Other characteristics

GraphX's Graph object shares other characteristics of RDDs. If the same graph is reused, we can cache it with classical cache() or persist(StorageLevel) method. The vertices and edges composing the graph are cached separately and the final cache execution is delegated into RDD's cache or persist method:

  override def persist(newLevel: StorageLevel): Graph[VD, ED] = {
    vertices.persist(newLevel)
    replicatedVertexView.edges.persist(newLevel)
    this
  }

  override def cache(): Graph[VD, ED] = {
    vertices.cache()
    replicatedVertexView.edges.cache()
    this
  }

Besides caching, Graph supports also other RDD properties, such as partitioning and checkpointing. The former one is defined with an implementation of org.apache.spark.graphx.PartitionStrategy and applies to the edges. The checkpointing is a method bringing fault-tolerance. Both concepts will be covered more in details in the next posts from GraphX category.

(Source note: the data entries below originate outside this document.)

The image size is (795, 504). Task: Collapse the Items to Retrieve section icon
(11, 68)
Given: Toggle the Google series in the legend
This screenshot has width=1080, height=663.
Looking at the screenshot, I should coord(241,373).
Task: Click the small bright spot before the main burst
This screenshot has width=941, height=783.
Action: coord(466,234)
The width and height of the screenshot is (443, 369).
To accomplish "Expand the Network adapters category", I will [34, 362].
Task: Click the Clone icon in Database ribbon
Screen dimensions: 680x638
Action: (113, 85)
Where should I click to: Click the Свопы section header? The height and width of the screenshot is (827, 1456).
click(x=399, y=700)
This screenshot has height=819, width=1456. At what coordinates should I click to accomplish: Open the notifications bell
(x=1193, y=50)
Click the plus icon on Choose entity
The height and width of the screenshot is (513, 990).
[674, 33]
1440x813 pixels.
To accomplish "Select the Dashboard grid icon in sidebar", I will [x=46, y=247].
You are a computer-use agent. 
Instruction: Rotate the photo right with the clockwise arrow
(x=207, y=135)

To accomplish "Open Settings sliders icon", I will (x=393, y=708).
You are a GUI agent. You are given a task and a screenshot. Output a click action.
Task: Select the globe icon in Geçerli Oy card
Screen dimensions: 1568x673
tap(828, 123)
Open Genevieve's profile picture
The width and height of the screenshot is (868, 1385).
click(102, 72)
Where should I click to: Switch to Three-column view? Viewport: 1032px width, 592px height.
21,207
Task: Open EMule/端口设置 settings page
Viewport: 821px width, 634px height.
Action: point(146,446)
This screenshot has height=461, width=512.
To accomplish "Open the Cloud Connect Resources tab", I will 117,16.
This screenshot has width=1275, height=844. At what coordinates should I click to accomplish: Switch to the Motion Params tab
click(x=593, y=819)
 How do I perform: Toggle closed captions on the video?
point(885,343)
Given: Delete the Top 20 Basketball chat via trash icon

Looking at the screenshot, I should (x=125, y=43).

Graph and its implementation (GraphImpl) is the entry point for manipulating graph data in Apache Spark GraphX. It's composed of 2 RDDs: vertices and edges. But as we could learn in this post, it also exposes the triplets, i.e. an enriched version of edges. Graph structure inherits a lot of behavior from RDD. It can be cached, partitioned and checkpointed. However, the last 2 concepts were only shortly mentioned in this post because they'll be covered deeper in one of the next articles.